[f. TEACHABLE + -NESS.] The quality or state of being teachable.
1. Aptness or capacity for being taught; readiness to receive instruction, docility.
1571. Golding, Calvin on Ps. xxv. 9. This teachablenesse will nowhere bee founde, as long as the mynde [is] lifted up with pryde.
1651. Baxter, Inf. Bapt., 105. Not only Docible, but Exemplary, for their Teachableness.
1726. Swift, Gulliver, IV. iii. My teachableness, civility, and cleanliness, astonished him.
1863. Holland, Lett. Joneses, xii. 172. The prominent characteristic of all really great men is teachableness.

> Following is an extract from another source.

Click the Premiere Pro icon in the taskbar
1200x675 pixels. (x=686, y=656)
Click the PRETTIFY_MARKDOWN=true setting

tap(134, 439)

1897. Bp. Creighton, in Life & Lett. (1904), II. vii. 255. Humble submission and teachableness to a higher law.
† 2. Capacity of teaching; instructiveness. Obs.

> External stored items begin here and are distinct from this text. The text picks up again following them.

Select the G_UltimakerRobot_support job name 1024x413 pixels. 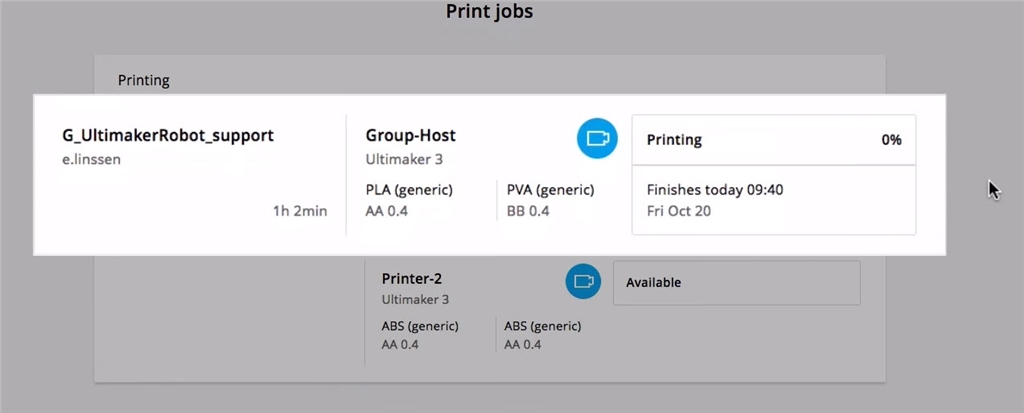(167, 135)
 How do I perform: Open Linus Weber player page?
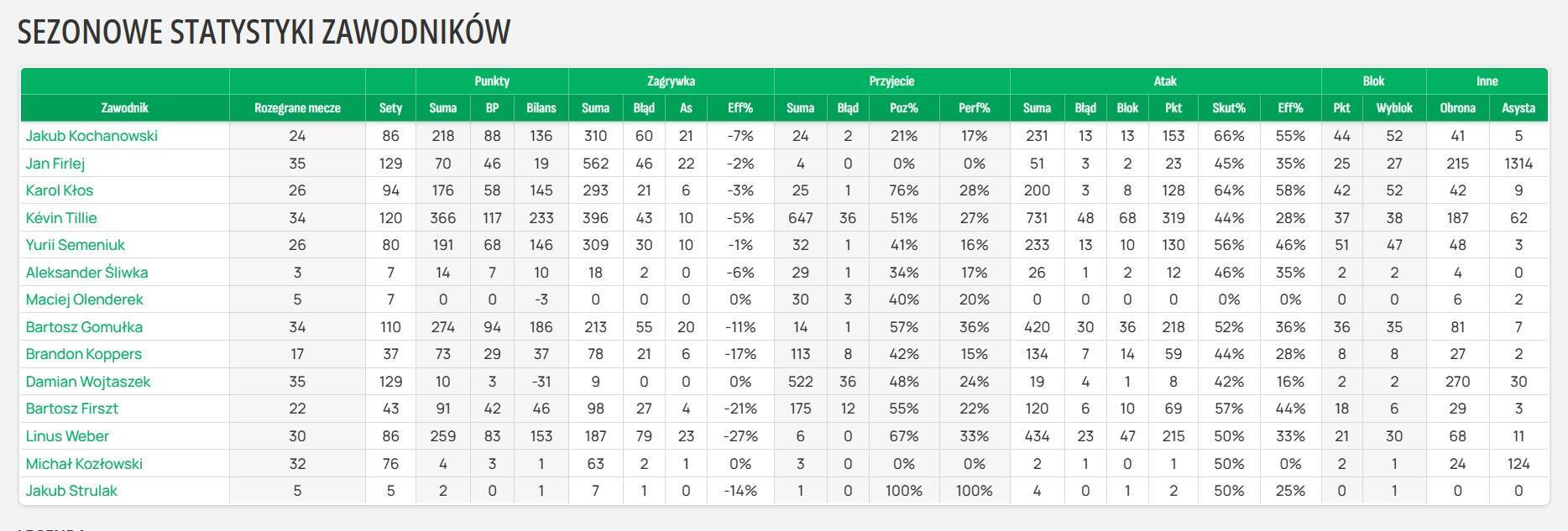click(67, 436)
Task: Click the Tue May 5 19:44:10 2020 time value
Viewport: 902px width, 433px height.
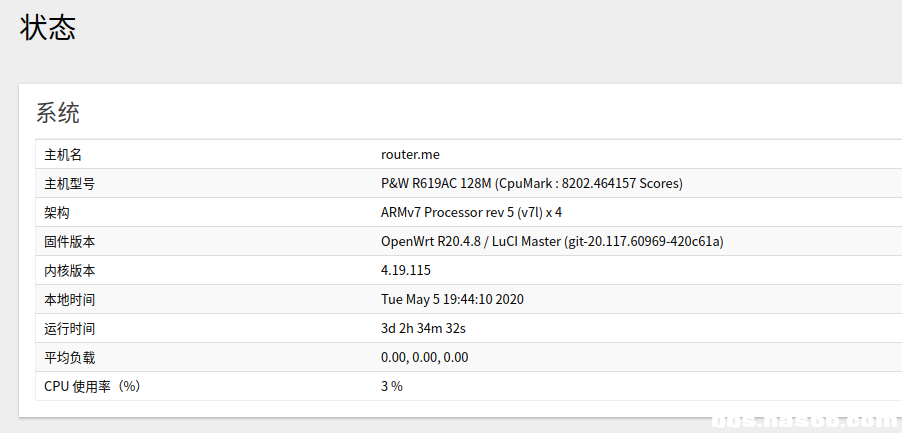Action: (x=452, y=300)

1641. Milton, Animadv., v. Wks. 1851, III. 224. Wherefore wee should not attribute a right Method to the teachablenesse of Scripture, there can bee no reason given.
1695. Tryon, Dreams & Vis., iv. 57. There would be much teachableness in Dreams, as they are derived from, and demonstrate [etc.].
3. The quality of being communicable by instruction.
1871. Jowett, Plato, I. 109. Protagoras began by asserting the teachableness of virtue.